Stored items:
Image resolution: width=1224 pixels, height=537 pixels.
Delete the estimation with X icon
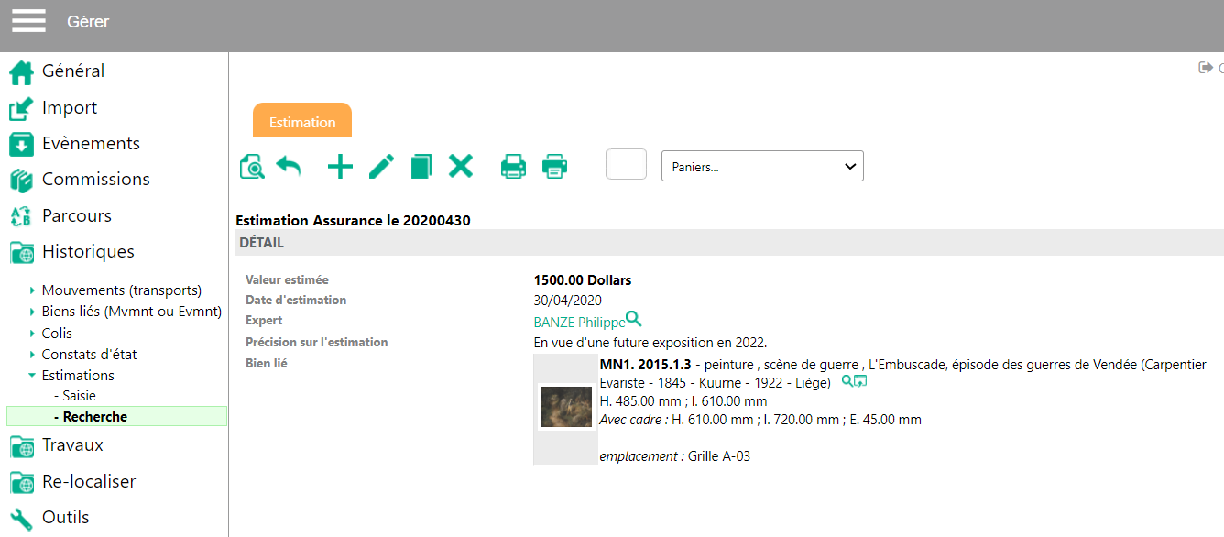coord(460,166)
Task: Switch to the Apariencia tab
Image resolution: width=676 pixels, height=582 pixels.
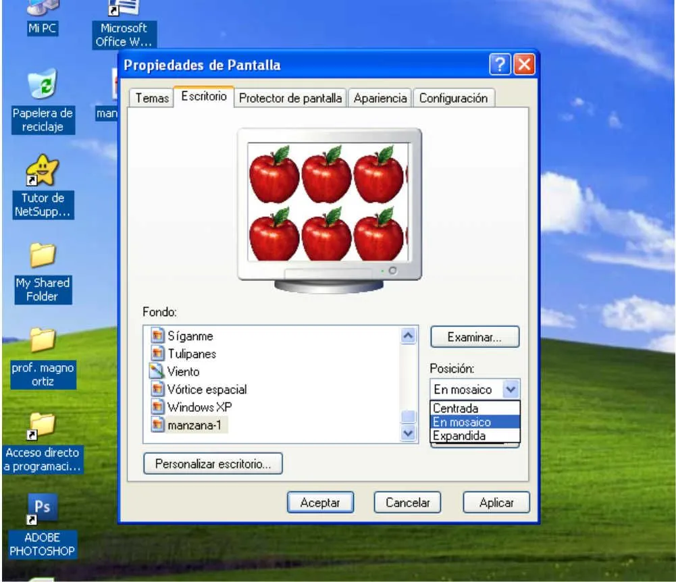Action: pos(380,99)
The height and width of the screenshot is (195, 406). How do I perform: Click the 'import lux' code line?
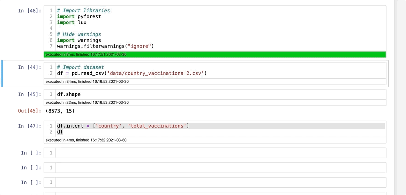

● **WORK INSTRUCTION**
The entries above should be reproduced exactly, without their pictures.

● **RESPONSE TO THIS EXERCISE**
Image resolution: width=1224 pixels, height=537 pixels.
Delete the estimation with X icon
coord(460,166)
Task: Switch to the Apariencia tab
Image resolution: width=676 pixels, height=582 pixels.
Action: pos(380,99)
The height and width of the screenshot is (195, 406). How do I perform: Click the 'import lux' code line?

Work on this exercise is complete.